Mr Saravelos forecasts that the euro will drop to $1.05 by year-end and 95 cents by the end of 2017, which would be its weakest since June 2002. The consensus on Wall Street is still for a stronger euro. The shared currency will climb to $1.11 by the end of 2017, according to the median forecast in a Bloomberg survey.

The dollar’s strength in recent days runs counter to the consensus before the presidential election – that a victory for Mr Trump would spur a rout in the US currency as investors anticipated financial market volatility that might drive the Fed to delay rate increases. The focus turned instead to the potential for economic stimulus. The Republican’s pledges include spending from about $500 billion to $1 trillion over a decade on roads, bridges and airports.

Traders assess about a 92 per cent probability to a Fed hike next month, up from 80 per cent a week ago, according to data compiled by Bloomberg based on Fed funds futures. The calculation is based on the assumption the effective federal funds rate will trade at the middle of the new range after the central bank’s next increase. Higher rates tend to boost the appeal of holding money in a given currency.
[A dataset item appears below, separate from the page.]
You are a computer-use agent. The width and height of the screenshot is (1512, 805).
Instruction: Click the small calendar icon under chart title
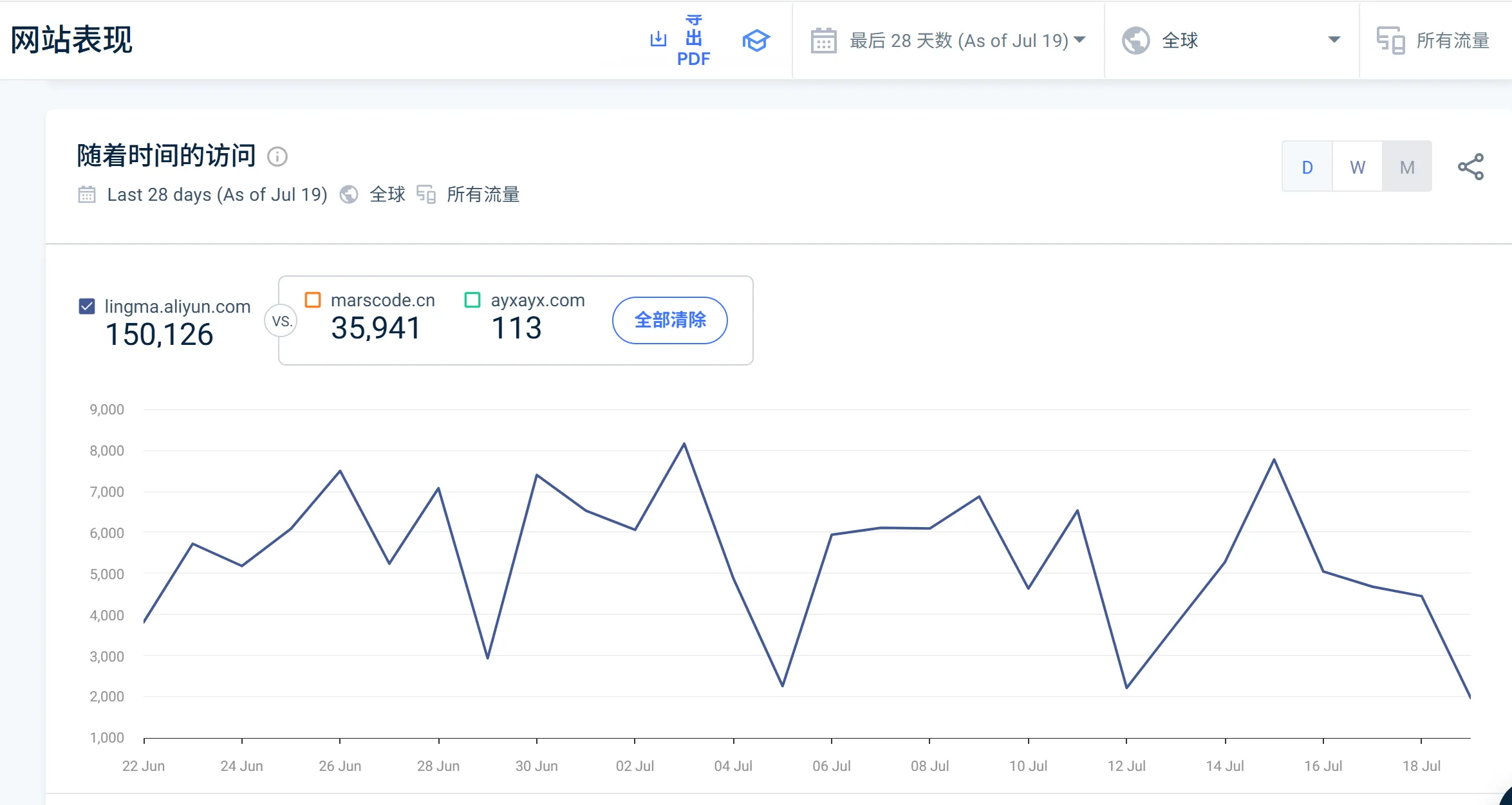tap(87, 194)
Yield appeal Deutsche Bank forecasts the dollar will rank among the the highest-yielding currencies in the

group-of-10 nations if the Fed raises rates next month. The extra yield on US 10-year notes relative to German equivalents is already the highest since at least 1990.

Against a backdrop of a strengthening US jobs market, hedge funds and other large speculators signalled confidence in the dollar’s outlook heading into the election. They raised net bullish bets on the dollar to about 221,000 contracts in the week through November 8th, the highest since February, according to Commodity Futures Trading Commission data.

“We see parity sometime in the first quarter of 2017,” said Enrique Diaz-Alvarez, chief risk officer at foreign exchange broker Ebury in New York. “Trump’s policies of pushing fiscal expansion on an economy that is near full employment are going to be met by a faster pace of hikes than there would have been otherwise.”